There are earthier questions that violence honestly depicted prompts, too, about the inescapable relationship between our physical and spiritual selves, which we feel most keenly in love and violence.  Pan's Labyrinth touches on these of necessity.  The implications of age and gender—how we are made vulnerable by these things, particularly in violent times, is another theme the film explores in some depth. 

Some reviewers have gotten hung up on the ending, and the question of whether Ofelia's vision was "real" or not.  This seems an important distinction for many moviegoers.  Bruno Bettelheim's idea was that fairy tales, far from being airy escapism, teach us "that a struggle against severe difficulties in life is unavoidable, is an intrinsic part of human existence - but that if one does not shy away, but steadfastly meets unexpected and often unjust hardships, one masters all obstacles and at the end emerges victorious." 

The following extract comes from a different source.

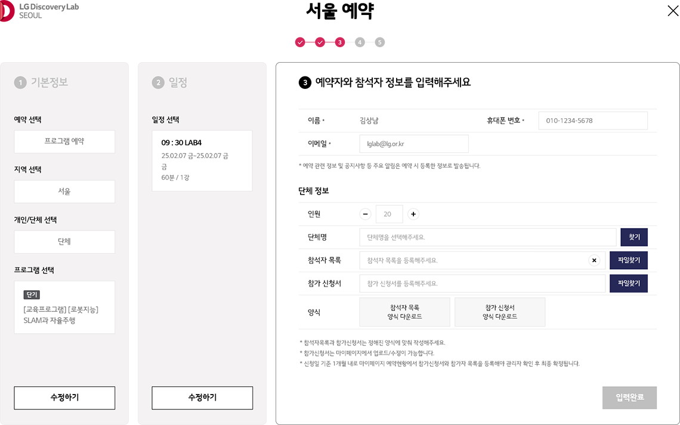This screenshot has width=680, height=425.
Task: Click 수정하기 under basic info panel
Action: 64,398

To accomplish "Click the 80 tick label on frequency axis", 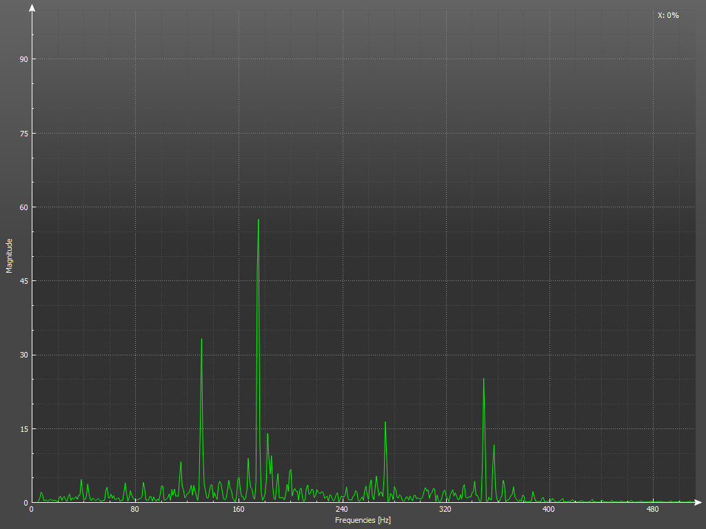I will click(x=135, y=510).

And by Bettelheim's definition, Pan's Labyrinth is a pretty much by-the-book, good old-fashioned fairy tale.  In the end Ofelia masters the obstacles and claims her kingdom.  There is no ambiguity about this, and to debate, as some reviewers (I'm thinking of Dave Wildman's ham-handed review in The Dig here) have, whether "it’s either the triumph of the soul or a terrible human tragedy," is to miss the boat entirely. 

It is both.  It is emphatically both.